People living with PD are at an overall lower risk of developing nearly all types of cancers. However, they are at increased risk of melanoma, which is the most serious type of skin cancer.3

This relationship also goes the other way. Those who have been diagnosed with melanoma or who have a family history of melanoma are at an increased risk of developing PD.3

Type 2 diabetes

Type 2 diabetes is a very common metabolic disease where the body struggles to properly break down and use sugar. This leads to high levels of sugar in the blood.
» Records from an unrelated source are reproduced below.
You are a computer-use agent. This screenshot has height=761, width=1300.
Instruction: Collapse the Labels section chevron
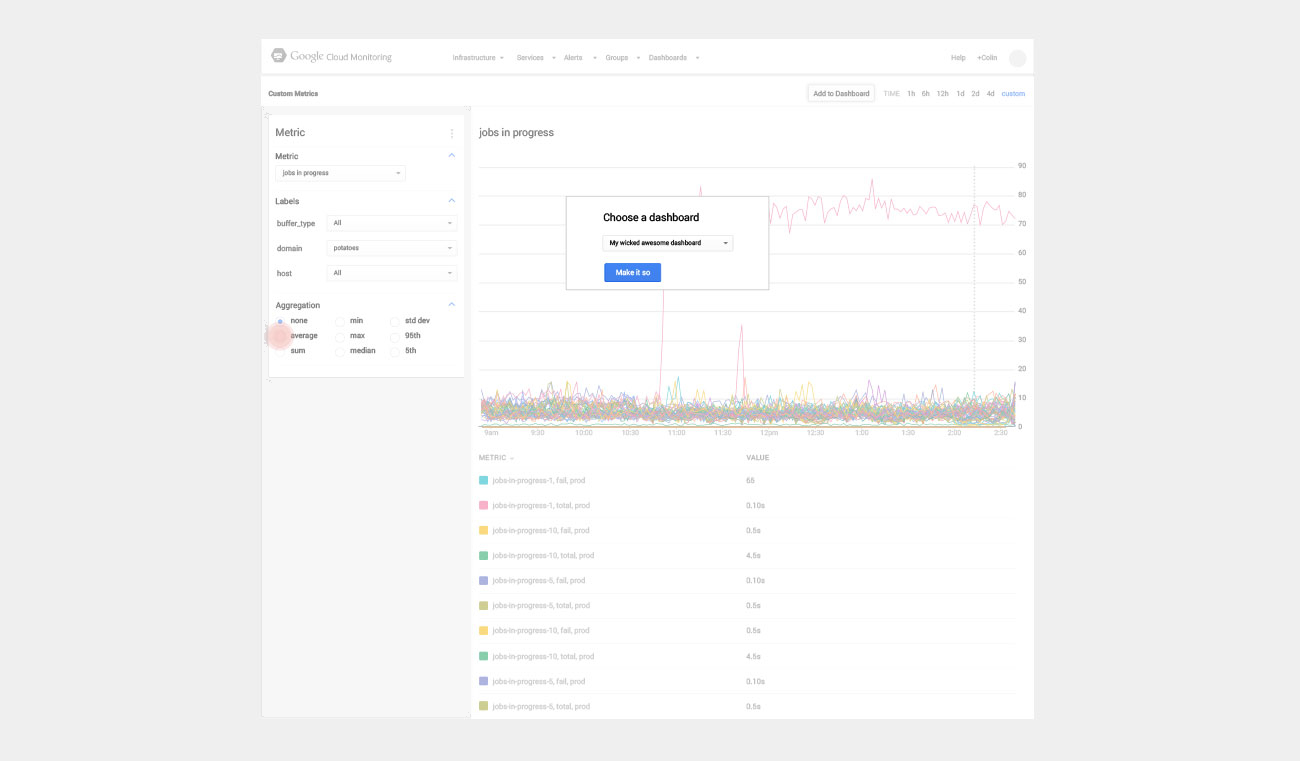tap(451, 201)
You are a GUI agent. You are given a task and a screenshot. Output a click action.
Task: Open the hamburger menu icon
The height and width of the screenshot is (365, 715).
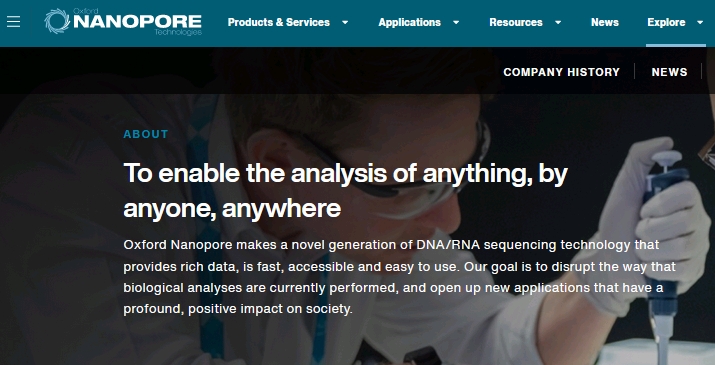click(14, 21)
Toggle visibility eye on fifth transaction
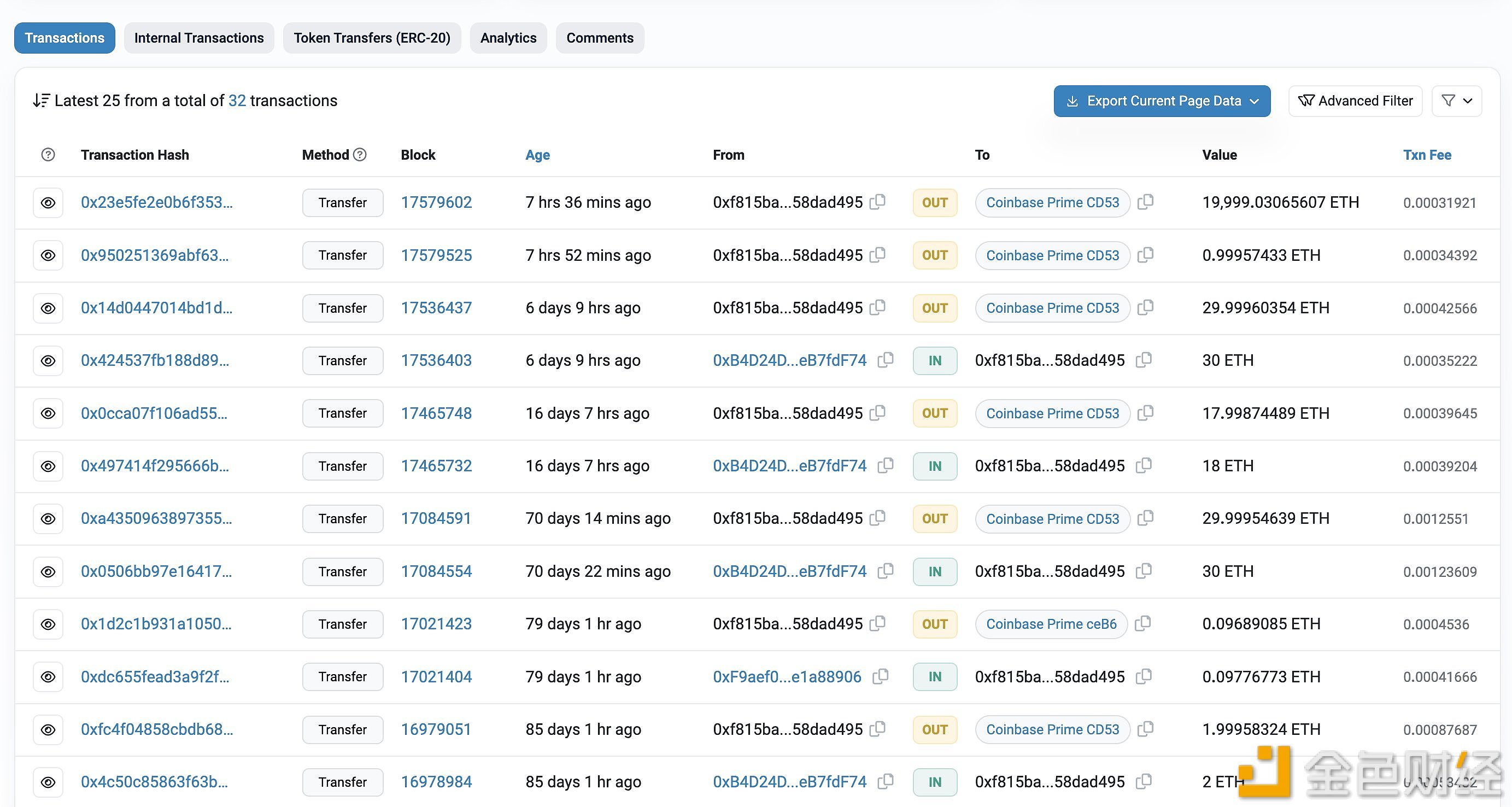 48,412
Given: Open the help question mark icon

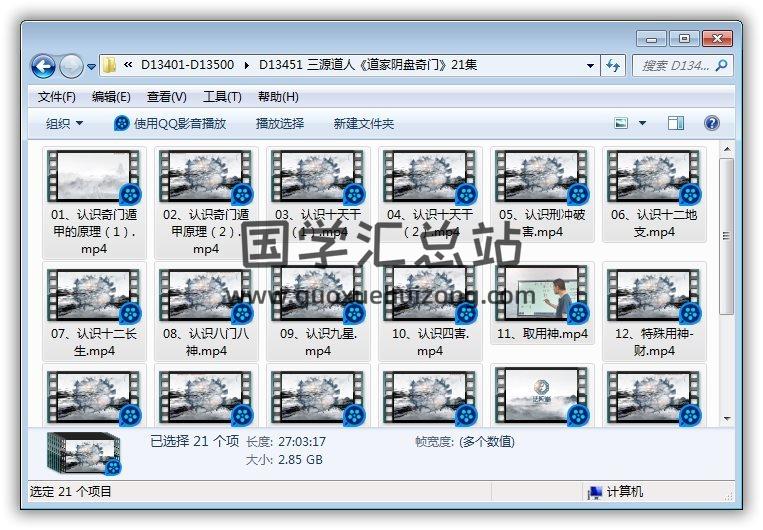Looking at the screenshot, I should 712,123.
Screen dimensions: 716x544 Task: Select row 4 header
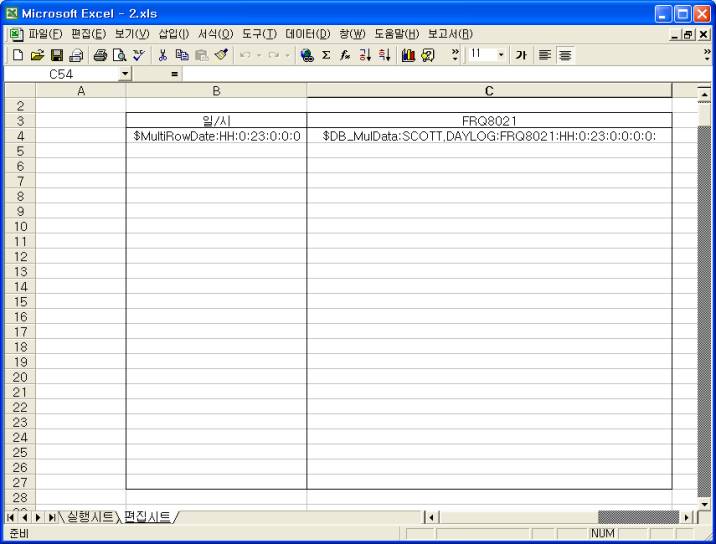(19, 136)
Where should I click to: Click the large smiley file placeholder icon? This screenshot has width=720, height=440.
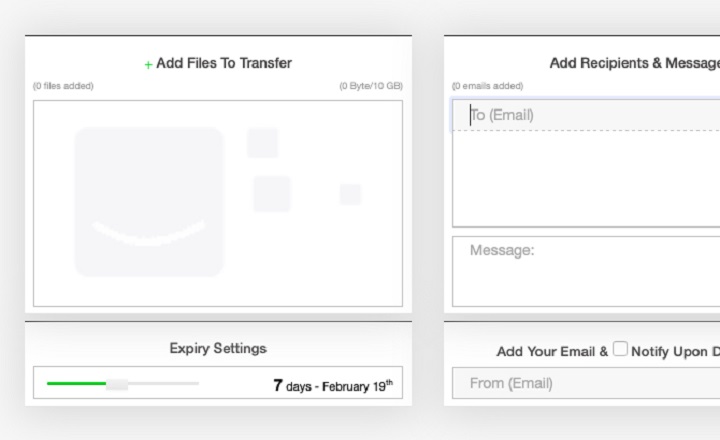(149, 202)
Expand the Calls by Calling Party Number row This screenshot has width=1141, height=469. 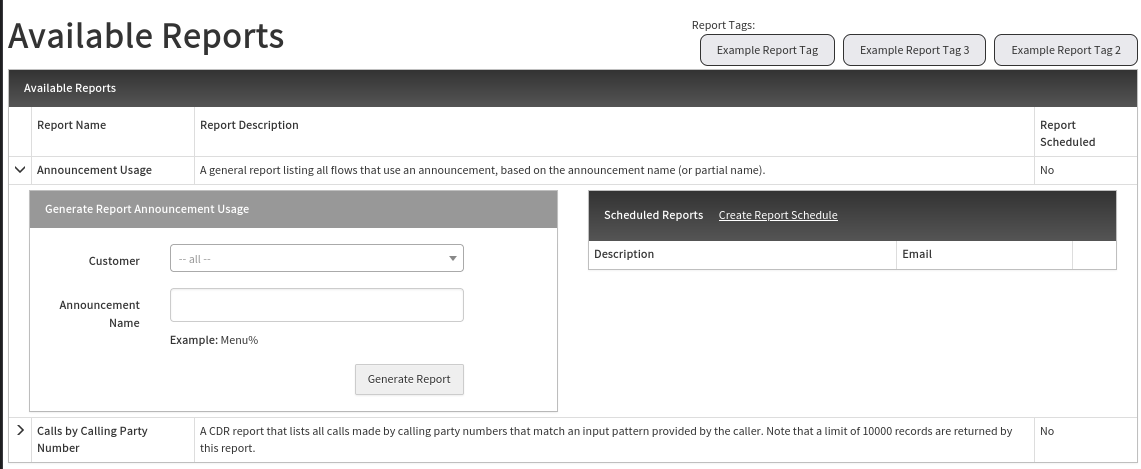click(x=20, y=430)
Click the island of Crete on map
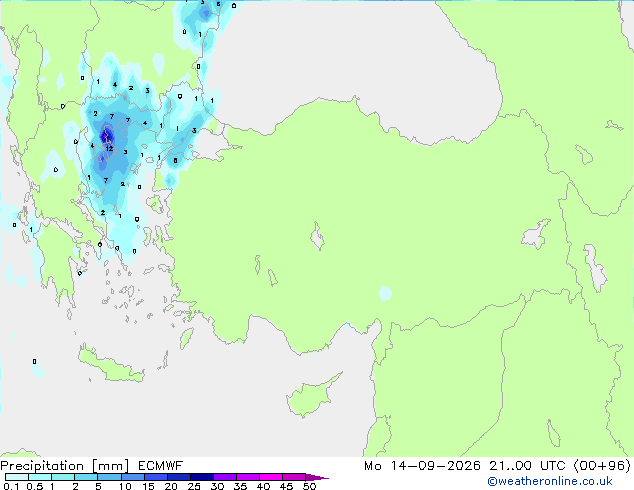The image size is (634, 490). [111, 365]
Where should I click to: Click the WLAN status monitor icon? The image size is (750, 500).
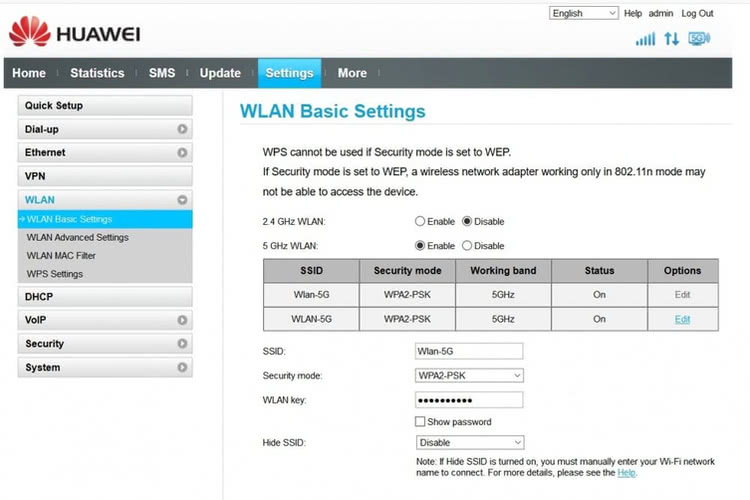point(699,39)
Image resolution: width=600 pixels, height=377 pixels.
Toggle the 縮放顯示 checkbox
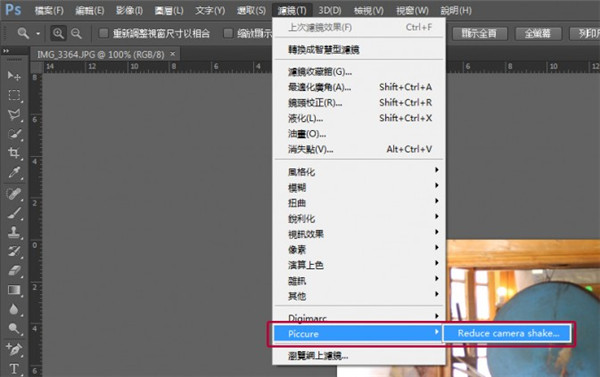(x=228, y=34)
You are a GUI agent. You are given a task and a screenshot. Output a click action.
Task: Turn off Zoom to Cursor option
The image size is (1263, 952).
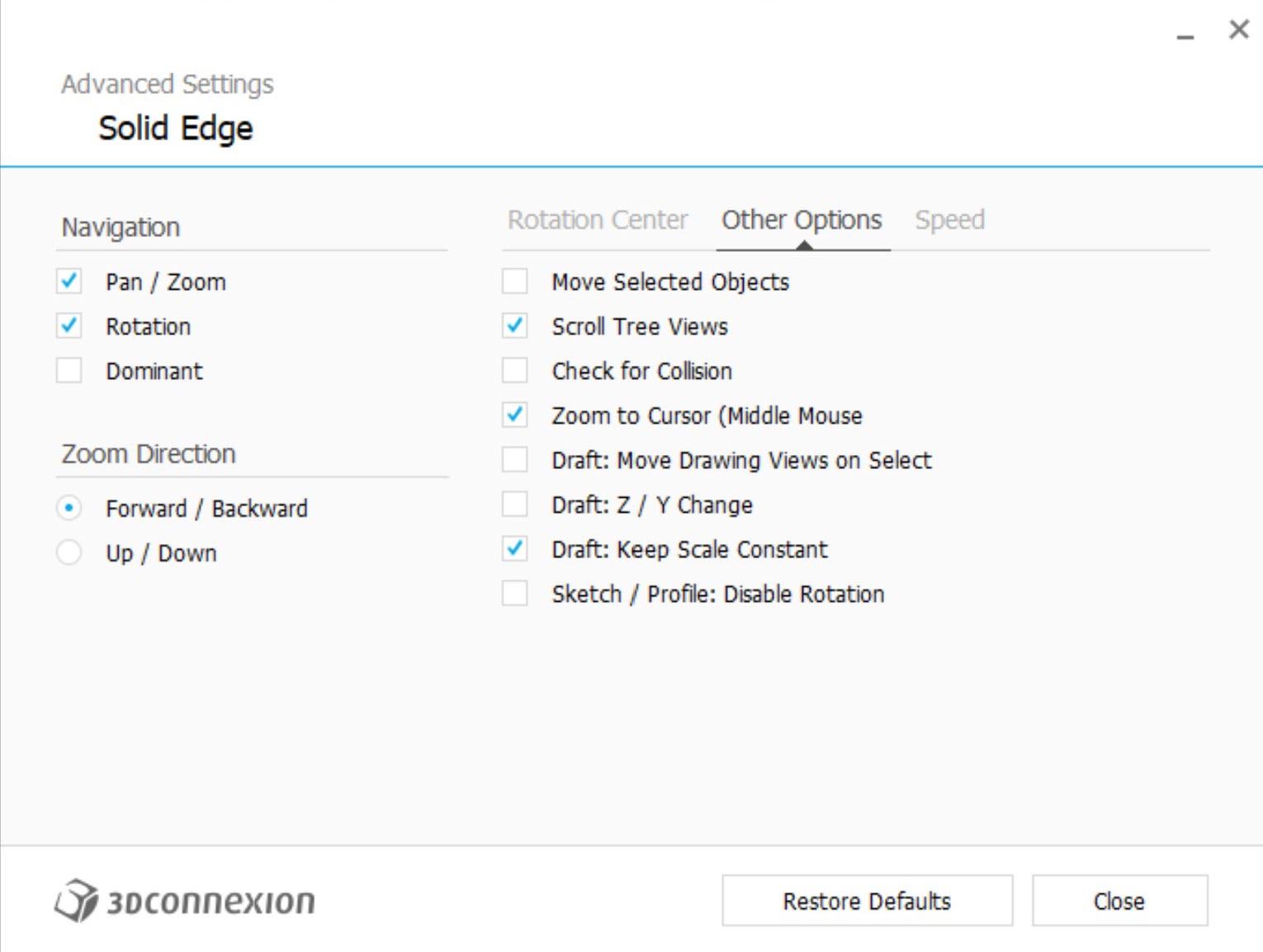(514, 415)
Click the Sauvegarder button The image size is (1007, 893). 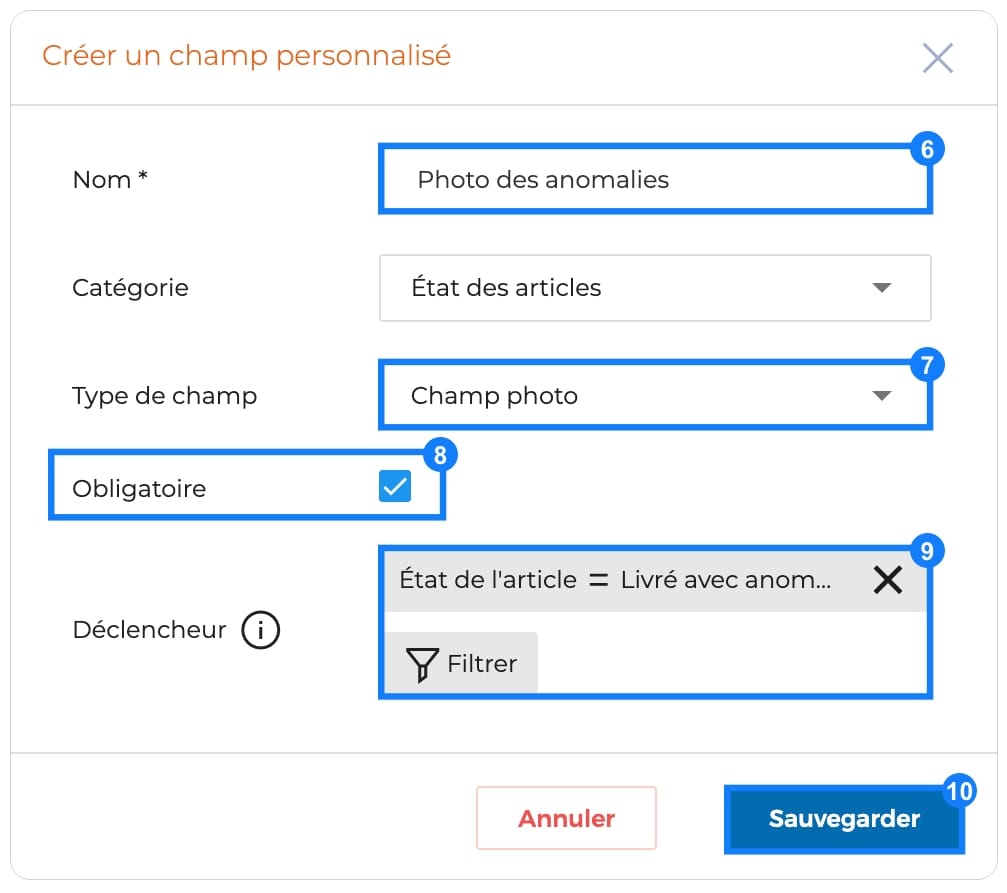pyautogui.click(x=844, y=819)
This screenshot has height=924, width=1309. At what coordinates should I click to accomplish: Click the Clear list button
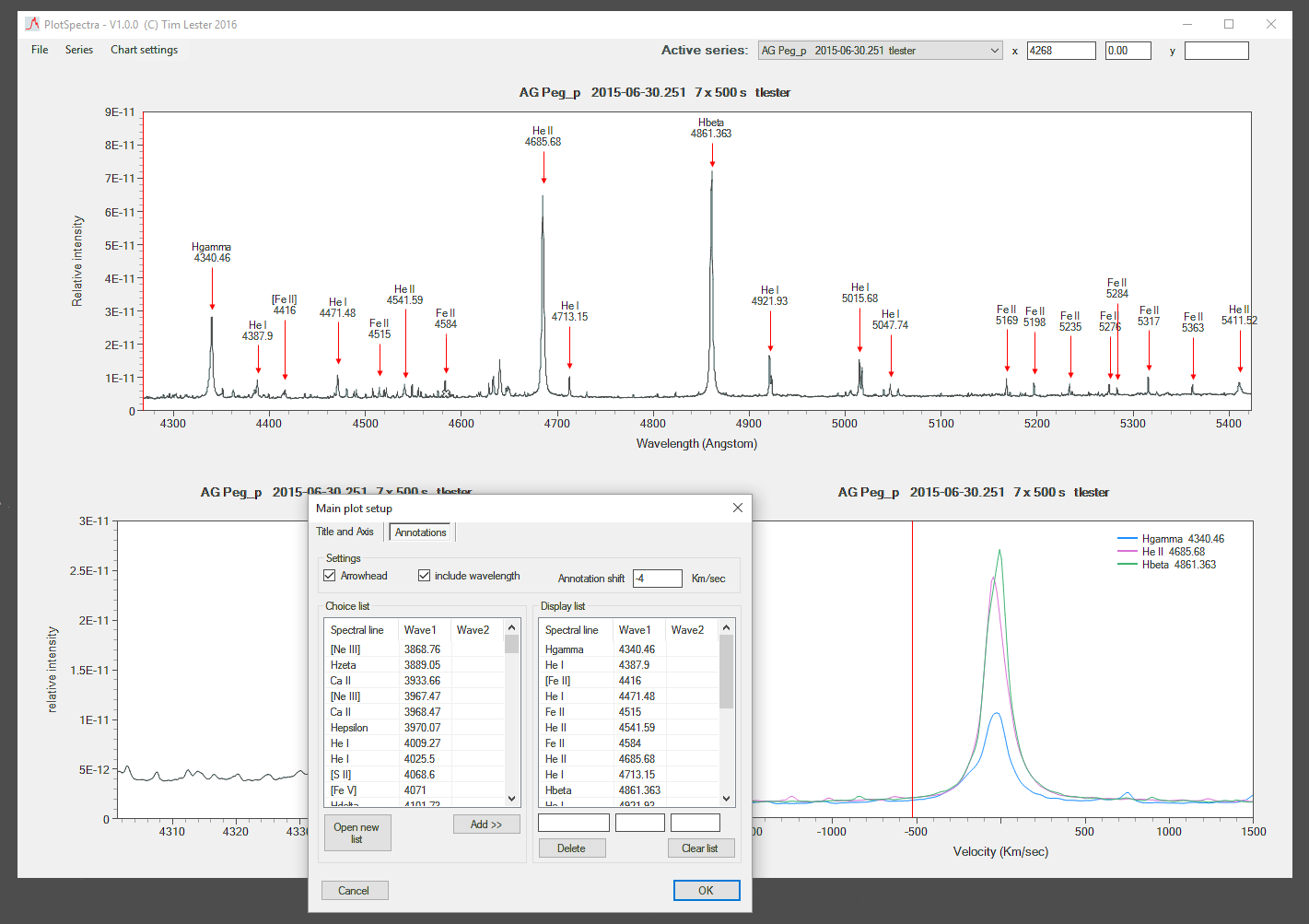[700, 848]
Diabetes is linked to many diseases, including neurological diseases like Alzheimer’s.3

Recent studies have shown that people living with type 2 diabetes are at an increased risk of developing PD. Those living with diabetes and PD also may have more severe PD symptoms.3

Musculoskeletal conditions

Many PD symptoms like tremors or bradykinesia (slowness of movement or gradual loss of spontaneous movement) affect muscle movements. However, people living with PD are also more likely to develop musculoskeletal conditions alongside PD or because of it.5

These may be misdiagnosed or not diagnosed at all. These conditions include frozen shoulder, osteoporosis, arthritis, and fractures.5

Vitamin D deficiency

People living with PD are more likely to be deficient in vitamin D. Studies also found that those living with PD and vitamin D deficiency are more likely to experience severe PD symptoms. This is a concern because low vitamin D can lead to osteoporosis. Osteoporosis puts those living with PD at higher risk of bone fractures if they fall.6

Peripheral neuropathy (nerve pain)

Because PD affects nerves, those living with PD may experience nerve pain. This can feel like sharp, burning, or tingling sensations. Nerve pain can also be all over the body, or it can be in one area such as the face, genitals, or joints. It may be more frequent when motor symptoms of PD worsen.2

Emotional control issues

Pseudobulbar affect (PBA) is a neurologic condition that can develop because of PD. It is characterized by sudden and uncontrollable emotions. These can be exaggerated emotions or inappropriate emotions. This can look like sudden laughing, crying, or intense anger.7

These episodes last seconds to minutes and often do not match how the person is feeling inside. Experts believe PBA may be due to PD nerve damage in areas of the brain that control emotion.7

If you are struggling with any of these conditions or have more questions, speak to your doctor.